Defending Jingjie in Front of His Interpreters
Jingjie Zhang
Defending Jingjie in Front of His Interpreters can be summarised as a critical practice demonstrated through performance, exhibited at the RCA Research Biennial in February 2025. The project was presented as a continuous poetry recitation performance, beginning at 11 am on February 21st and ending at 6 pm, lasting 6 hours and 54 minutes. The project aims to construct an extremely pleonastic (redundant) poetic listening live. During this period, as a performer, I continuously recited approximately 40,000 Chinese characters of poetry generated by language models imitating my writing style. These poems were pre-printed on A4 paper, and after completing each page of recitation, I attached the finished A4 sheet to the wall. Simultaneously, a projector in the venue displayed scrolling English subtitles of these 40,000 characters. The performance stage faced audience benches, with another performer, Yuhui Huang, whom I invited, sitting on the left side of the bench. He played the role of a symbolically perfect listener, as he listened to the entire 7-hour recitation from beginning to end. During the final hour and a half of the performance, the microphone was connected to a series of resonators and effect processors, with effects gradually activated and amplified, ultimately transforming the recitation sound into an indistinct and unrecognisable noise.

The pre-generated poetry texts came from several widely used commercial language models currently on the market: ChatGPT, Claude, and Deepseek. All texts simulated my writing style—achieved through feeding large amounts of my earlier writings to these language models and attempted to use simple text mining methods to perform frequency statistics on nouns, adjectives, and verbs I commonly use, while considering my usage patterns of imagery and grammatical habits, to simulate and complete the generation of these 40,000 characters.
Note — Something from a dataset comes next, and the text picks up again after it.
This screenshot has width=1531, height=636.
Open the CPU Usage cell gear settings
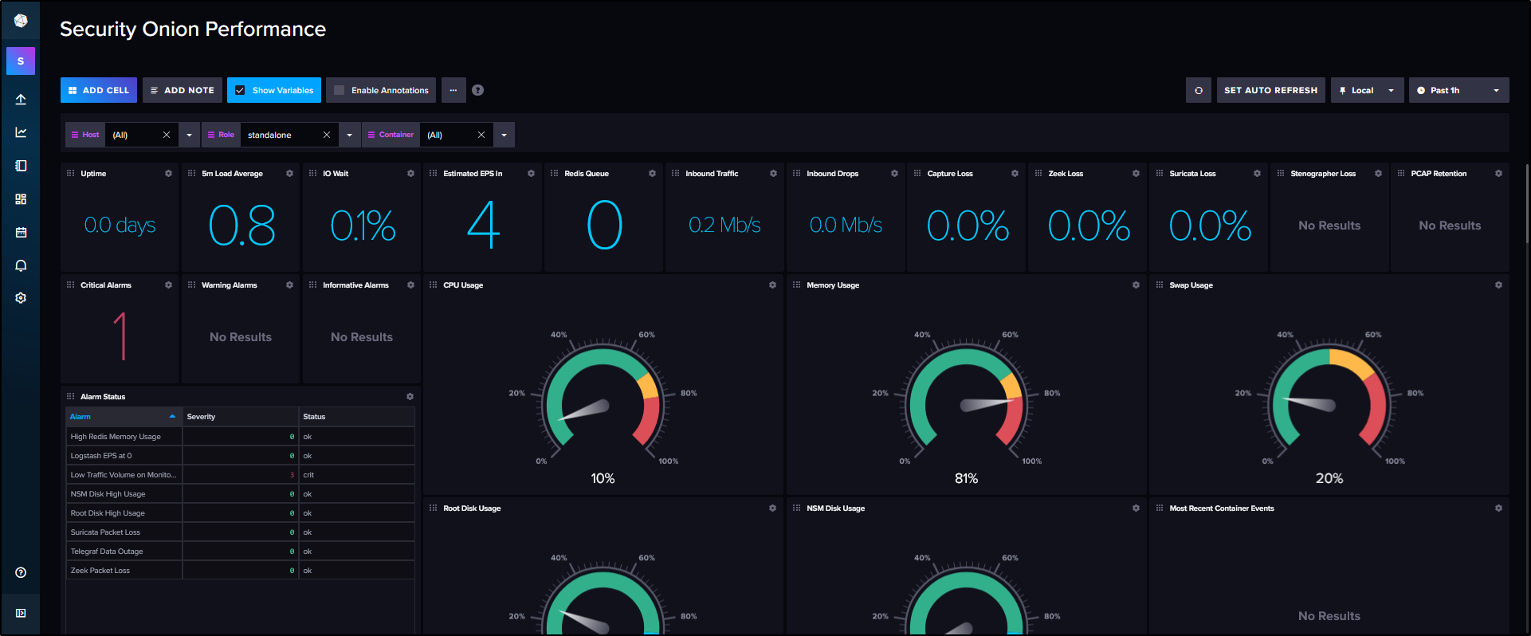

Through this long, uninterrupted recitation, relying on the liveness of the performance, it creates an extremely redundant noise practice model and a fluctuating social practice relationship (Fig.1). Due to the extremely long duration, the performance is no longer completely trustworthy and reliable content for the audience. The fluidity of the exhibition space means that almost no audience member can complete the listening from beginning to end, the audience relies on imagination to complete their presence. This implies a selection of pleonastic noise. It also completes the transformation of the human voice from linguistics and semantics to pure acoustic sound and noise. Therefore, this pleonasm is often recognised as part of the performer in the live setting, presenting a noise-like extension – a collision and fusion between the signifier of noise and the signifier of my identity — to hypothesise the extreme scarcity that may be produced by the excess and redundancy of symbols in the daily practice of AI technic objects in capitalist society. As Gustav Metzger is concerned about this machine participation in art, like other technologies (such as film), content that is produced too neutrally and generally might accelerate the process of being consumed by capital. Thus this practice relies on liveness to discover the liminal moments’ challenges of noise practice – entering a blank space of speechlessness through excess, entering the drift of thought and fatigue from information overload through pleonasm.
In my research, hallucination noise, as a noise phenomenon in the complex relationship of mutual influence and prompting between humans and technic objects, requires exploration and experimentation in its forms within cultural and artistic practice. Defending Jingjie in Front of His Interpreters specifically focuses on the human voice, treating it as a concrete form and practical method of hallucination noise research in practice. Making the human voice a core part of hallucination noise research methodology places human voice within a special category of sound—it simultaneously belongs to acoustics and linguistics, to both sound and meaning. The human voice overlaps between these two domains: the former can be summarised as the pure listening perceptual experience of acoustic waves, music, sonic elements, and noise; the latter can be summarised as the pure meaning comprehension experience of linguistics, semantics, symbols, text, and signifying chains.
Therefore, this practice intends to establish the important position and status of the human voice in the hallucination noise research, and to experiment with how the human voice will form a site of pleonasm and redundancy perception through artificial intelligence models, further exploring specific methods issues and challenges of hallucination noise in artistic practice.